Similar opinión tiene, desde el otro lado de la avenida del Cid, Ángel Moreno, presidente de la Asociación de Vecinos de la Fuensanta. «Nos parece muy mal, verdaderamente muy mal. Pero lo está haciendo Grezzi con Ribó y no se puede hacer nada, porque hacen lo que quieren con la ciudad», lamenta un resignado Moreno, que insiste en que están en contra. Muchos de los vecinos de este barrio cruzan a Nou Moles casi diariamente y las pasarelas permitían un cruce rápido y sin problemas. «Te ahorrabas muchos semáforos», explica Moreno, que se pregunta cuánto tiempo van a tener para cruzar. En este sentido, el Consistorio ya ha informado de que va a instalar áreas de descanso en el bulevar central de la avenida donde permitir sentarse a quienes intenten cruzar los siete carriles de la vía, incluido el carril bus. «No lo entendemos. En la junta municipal de distrito hemos hablado de esto.

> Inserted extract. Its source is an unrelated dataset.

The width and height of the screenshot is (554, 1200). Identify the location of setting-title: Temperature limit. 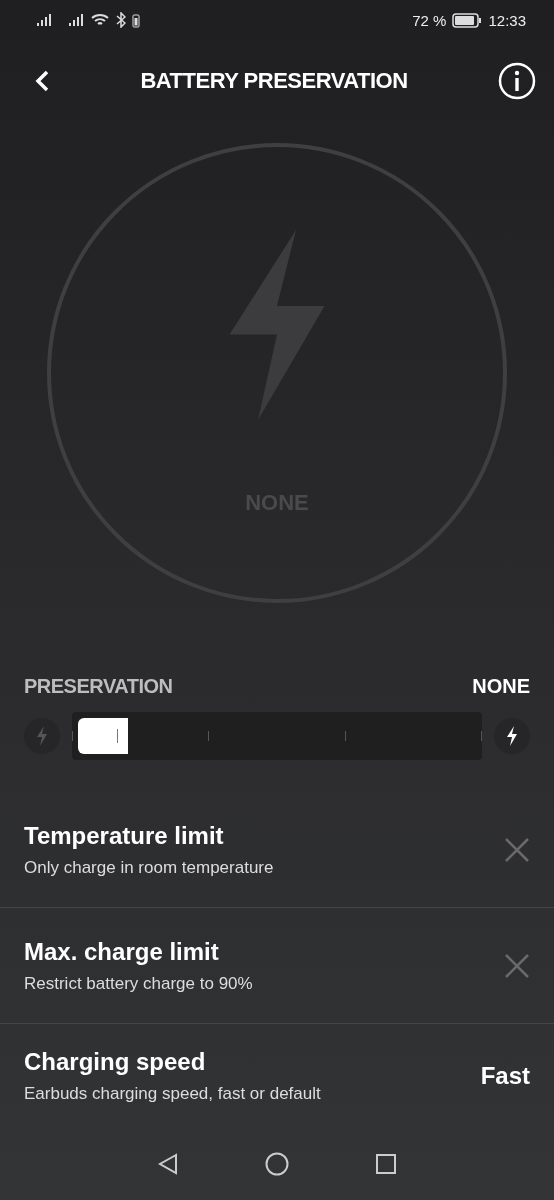
(124, 836).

No sé, tendremos que seguir cruzando por la última, la que no quitan porque está en Xirivella», comenta Moreno.

Más tráfico

En cualquier caso, lo que parece inevitable es que la avenida del Cid, una de las más transitadas de la ciudad porque es la entrada y salida de Valencia hacia la A-3 en dirección a Madrid, asumirá aún más tráfico y aún más atascos. La retirada de las pasarelas, una promesa electoral del PSPV, cumplirá una doble función: pacificar el entorno peatonal de una avenida por donde pasan decenas de miles de coches al mes y ralentizar la circulación en la misma. Además, la supresión de las pasarelas se ha justificado desde el gobienro municipal en que no cumplen con la normativa de accesibilidad y están en mal estado de conservación.

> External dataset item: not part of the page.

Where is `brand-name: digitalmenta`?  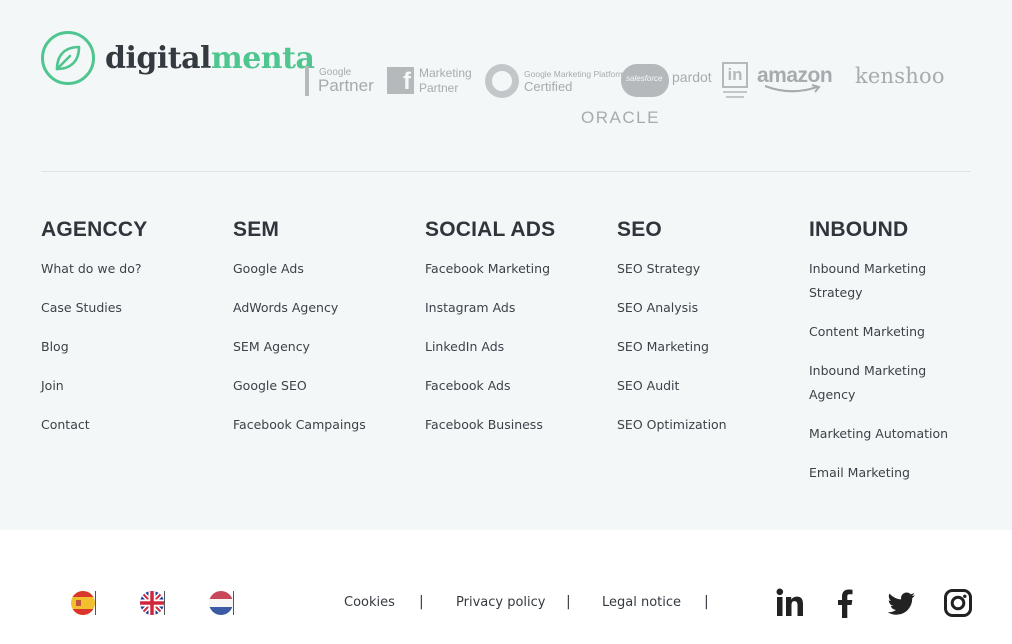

Sin embargo, los conductores profesionales temen que los semáforos nuevos contribuyan a crear más atascos en una ciudad que ya registra embotellamientos diarios no sólo en sus principales accesos sino en algunas de las calles más importantes como las grandes vías o la calle Colón, entre otros. Fernando del Molino, presidente de la Federación Sindical del Taxi de Valencia, se muestra también contrario a la idea. «Que la gente cruzara por las pasarelas nos quitaba un montón de semáforos y las vemos mejor para el tráfico», asegura del Molino, que opina que el tráfico «será más lento» en la avenida.

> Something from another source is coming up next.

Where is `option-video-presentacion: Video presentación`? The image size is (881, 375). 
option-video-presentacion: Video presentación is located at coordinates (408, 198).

Habrá que esperar a la semana que viene para ver qué efecto tienen en el tráfico los dos nuevos semáforos. El primero de ellos se ha colocado a la altura de la calle Hermanos Rivas. Para ello, como se intentará hacer en toda la avenida, se ha utilizado uno de los semáforos ya existentes, pero ha habido que crear otro en sentido salida de la ciudad. Ello provoca una nueva parada pocos metros después del semáforo de la calle Linares esquina con Totana y del situado en la misma Hermanos Rivas pero en sentido entrada.

Además, la constante parada y arranque de los coches en la avenida podría provocar más contaminación, como temen los vecinos de la zona. Desde el Consistorio insisten en que al aprovechar los semáforos ya existentes no tendría por qué haber más atascos o accidentes de tráfico, aunque lo cierto es que los semáforos habrán de ser más largos para permitir cruzar a los peatones.

Con la retirada de estas pasarelas (de todas menos de la última, la más cercana al nuevo cauce del río, por encontrarse en el término municipal de Xirivella), únicamente quedarán en Valencia las que salvan la avenida Ausiàs March, entrada desde la Pista de Silla para cientos de miles de coches al día, y la que cruza las vías del tren en la playa de acceso a la Estación del Norte.